Your instructions | Can you copy out each of the lines below word for word, omitting the pictures?

Supplied information |
++++

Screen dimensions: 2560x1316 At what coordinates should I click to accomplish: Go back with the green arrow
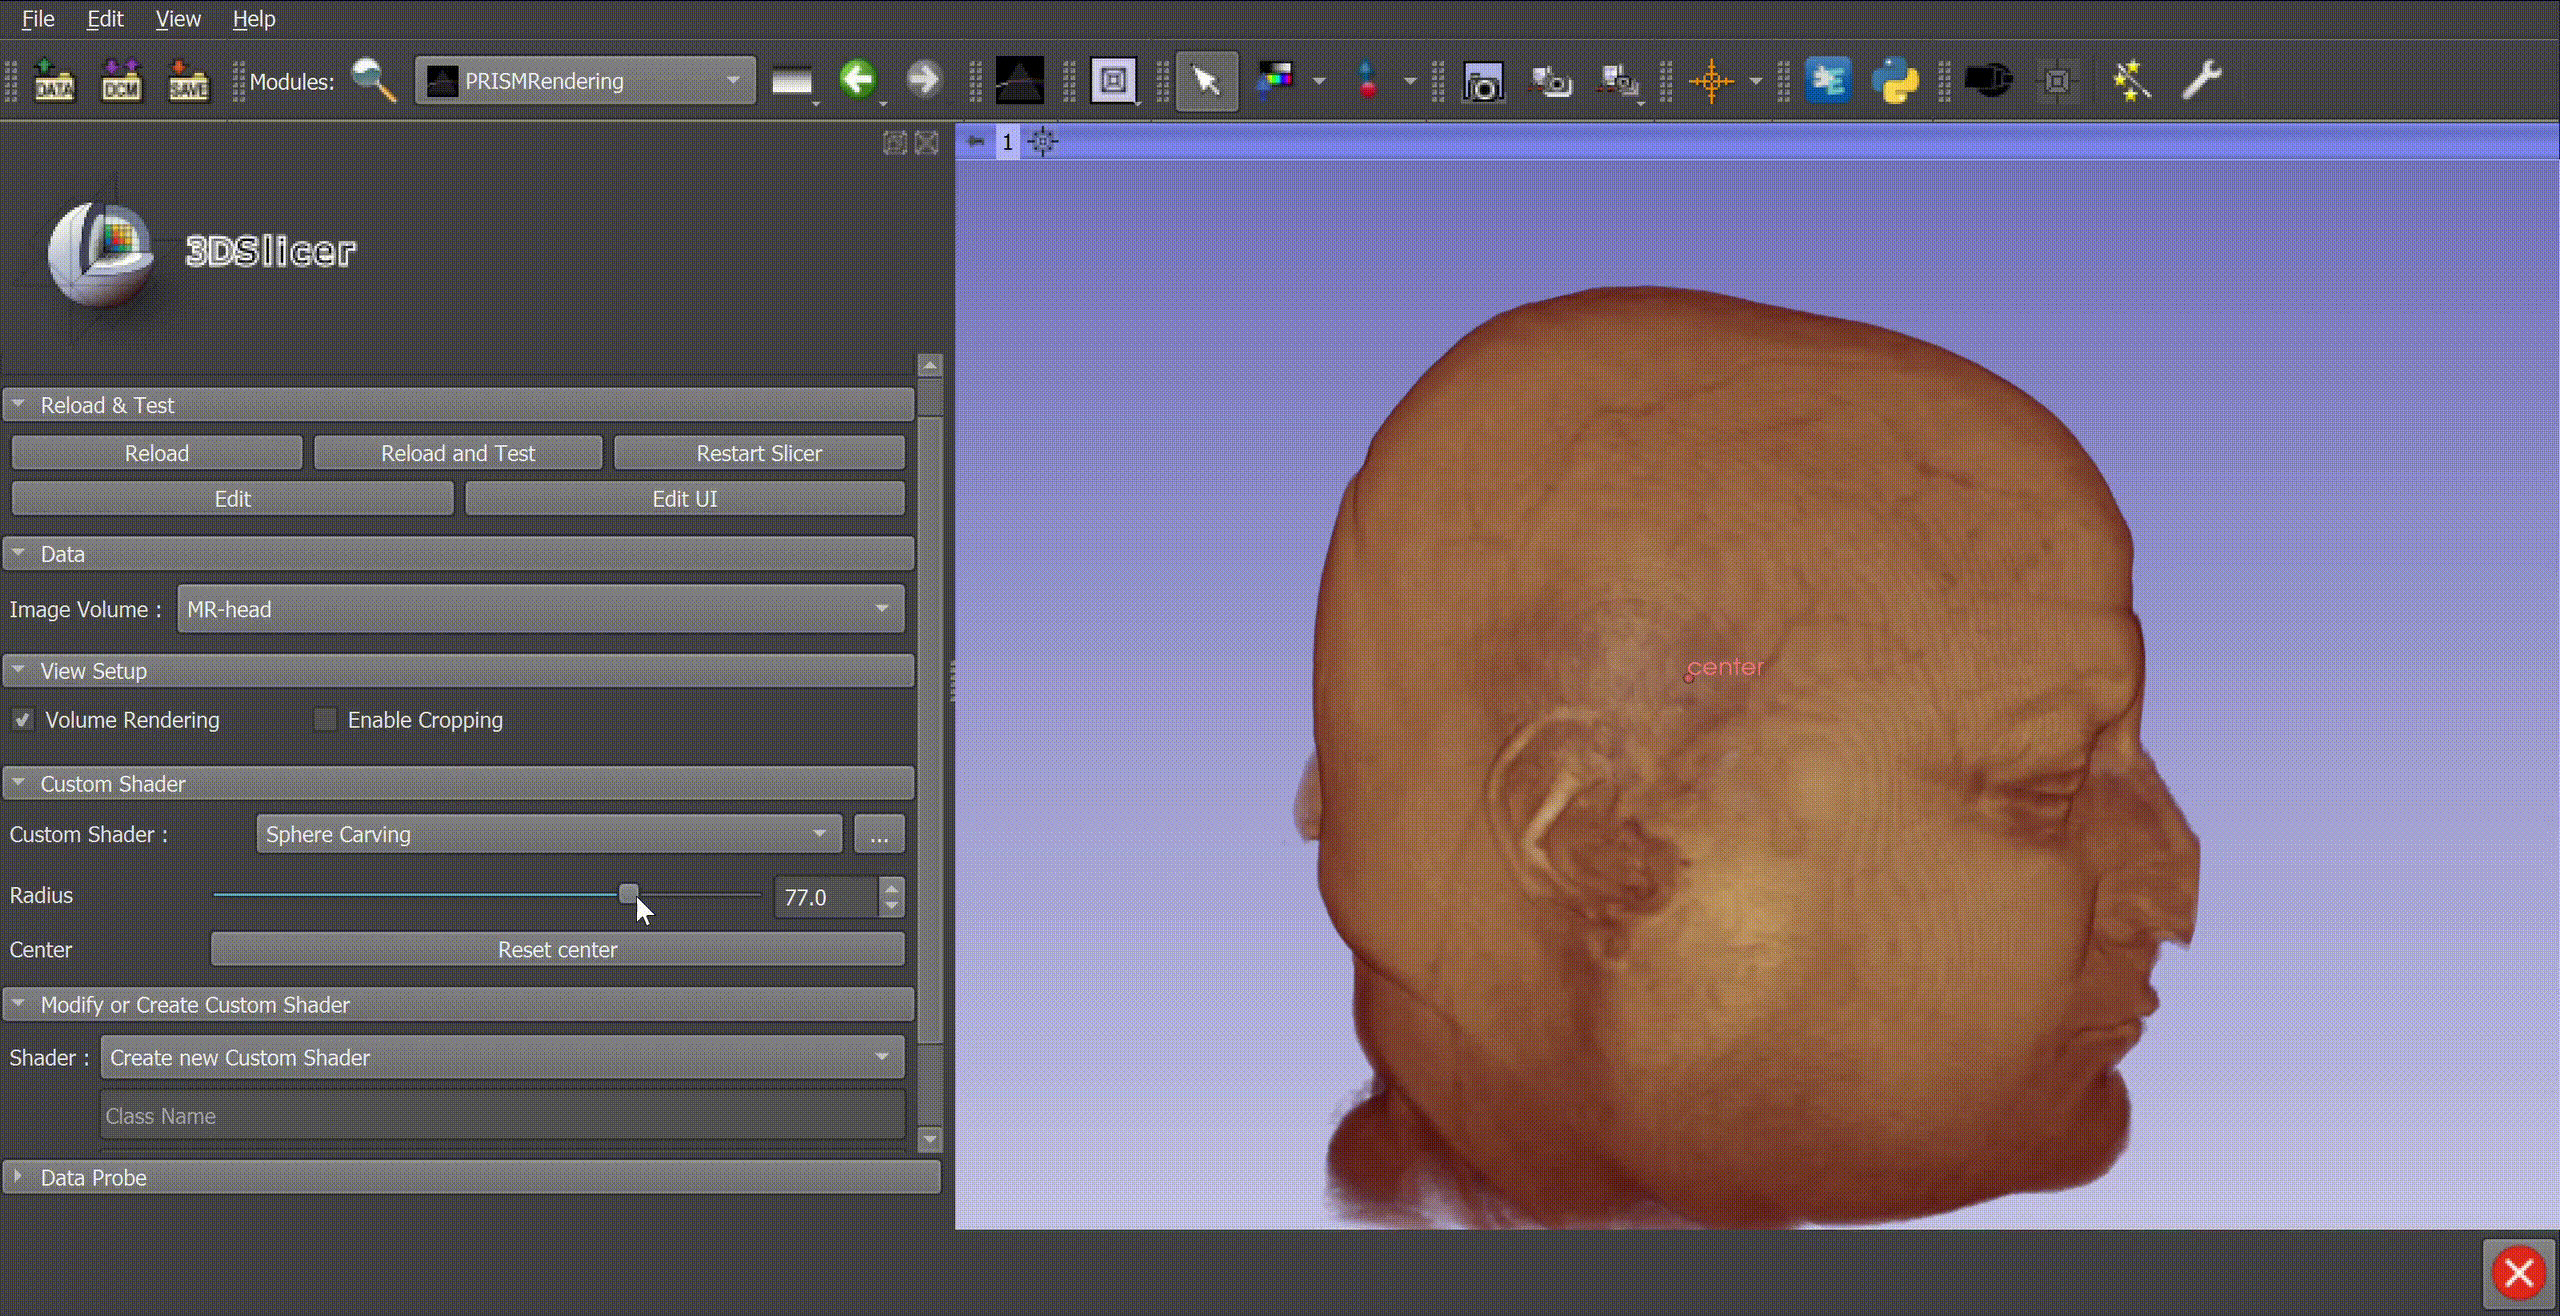tap(857, 79)
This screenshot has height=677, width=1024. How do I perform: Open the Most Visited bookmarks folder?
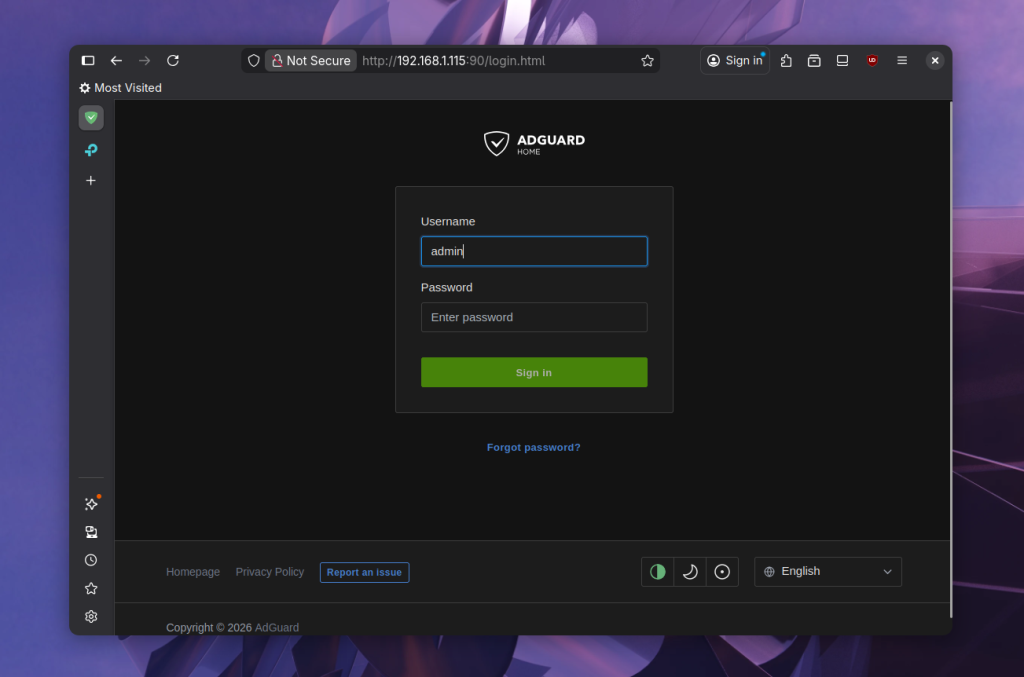coord(121,88)
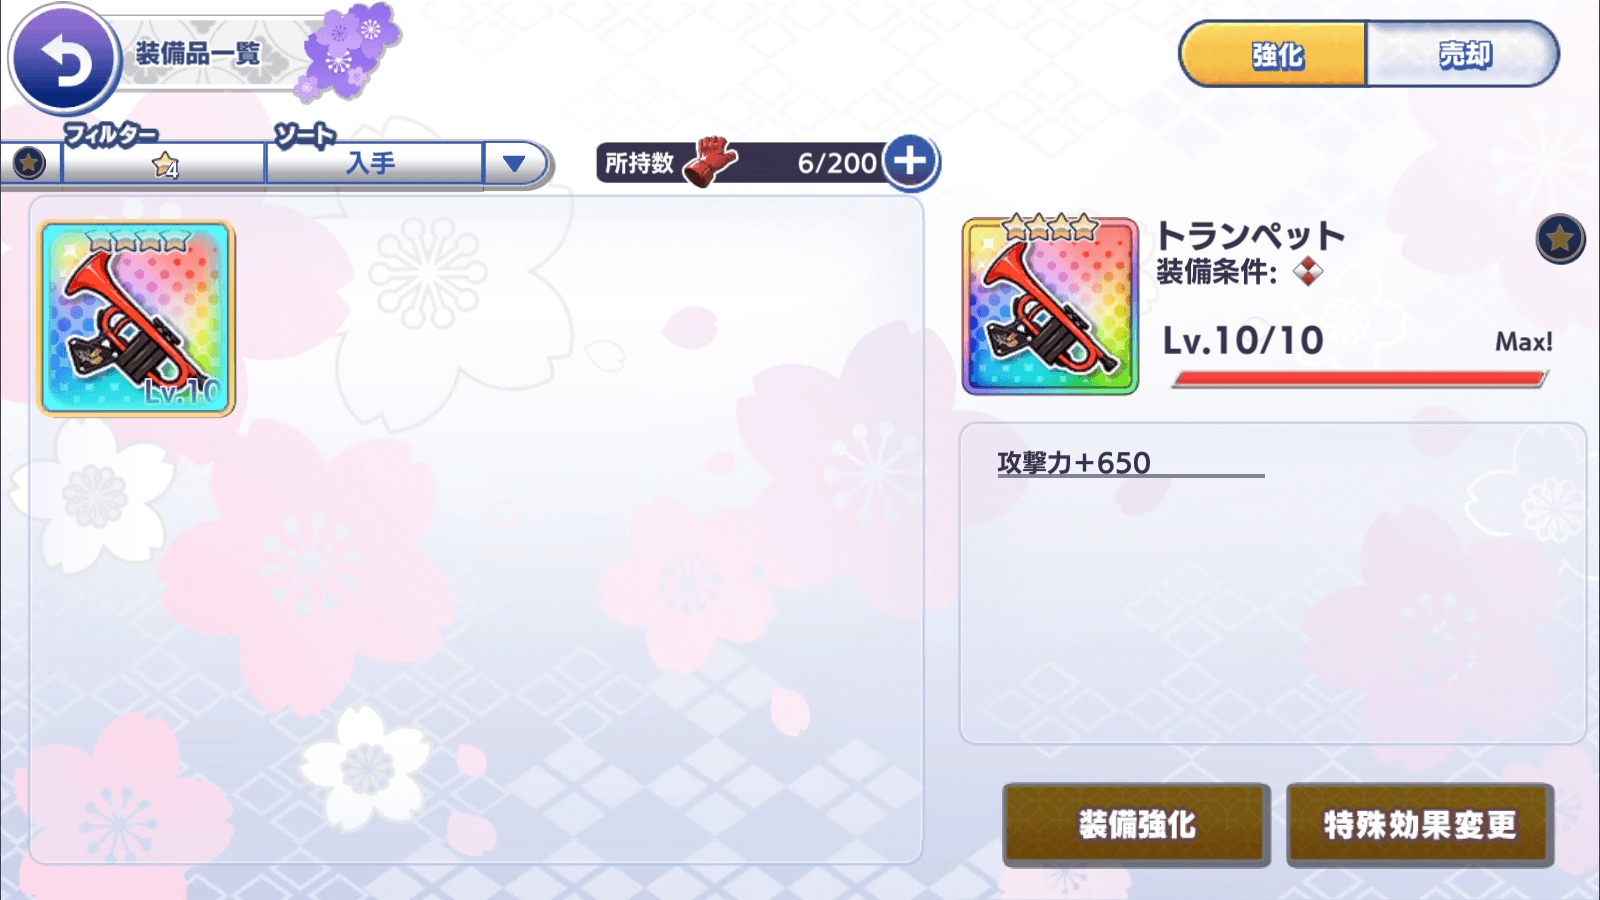
Task: Tap the large trumpet icon in details
Action: [x=1050, y=305]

++++

Result of this task |
Screen dimensions: 2560x1316 At what coordinates should I click to accomplish: Go back with the green arrow
tap(857, 79)
This screenshot has height=677, width=1024. How do I perform: Open the Most Visited bookmarks folder?
coord(121,88)
Task: Tap the large trumpet icon in details
Action: [x=1050, y=305]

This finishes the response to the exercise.